Business Analysis Planning and Monitoring
The course provides guidance in conducting stakeholder analysis in the following areas: identifying stakeholders and interests; modeling business stakeholders and their relationships to business processes (business use-cases) and user tasks supported by the IT solution. Guidance is also provided in planning use-case analysis activities and communication events over the project lifecycle.
Elicitation
The course provides hands-on experience conducting elicitation activities, guidance in structuring the interview and lists of questions for elicitation events over the lifecycle.
Requirements Management and Communication
The course provides guidance and experience maintaining requirements for reuse with included, extending and generalized use-cases.
Enterprise Analysis
The course provides guidance and experience in modeling business use-cases in order to analyze As-Is and To-Be business processes and identify gaps. The course also covers the definition of the IT solution scope using system use-cases.
Requirements Analysis
The course provides guidance and experience in organizing requirements by grouping system use-cases into packages and by mapping the behavioural, use-case model to other project components and artifacts.
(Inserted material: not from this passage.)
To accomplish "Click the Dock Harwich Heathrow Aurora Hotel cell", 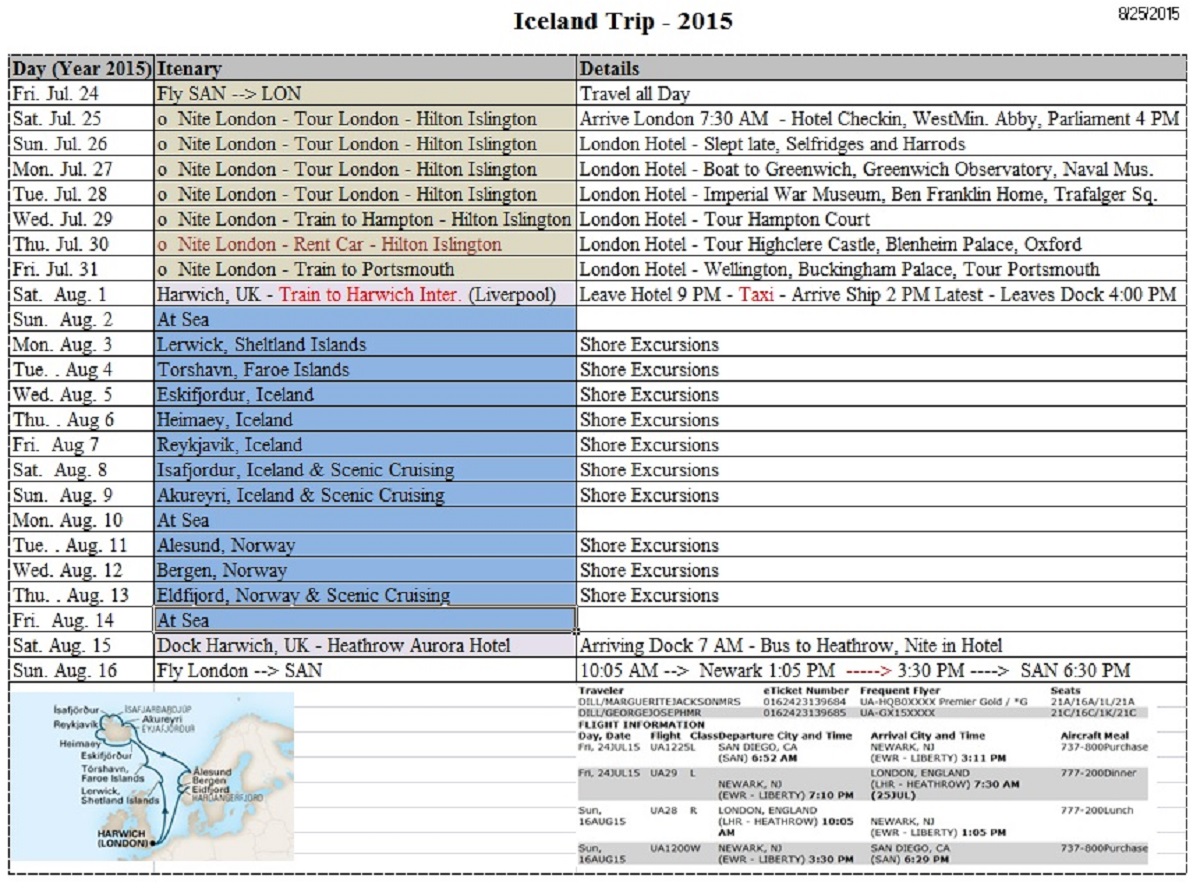I will [x=365, y=646].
Guidance in specifying and modeling requirements is provided through the definition of user classes (actors) with a role map and through the following BABOK 2 techniques listed for this KA: Process Modeling (business use-cases); Scenarios and use-cases. The course also provides guidance in verifying the user requirements expressed in the behavioural model against rules expressed in the structural model.
Solution Assessment and Validation
The course provides guidance and experience in validating the solution by deriving test cases from use-cases.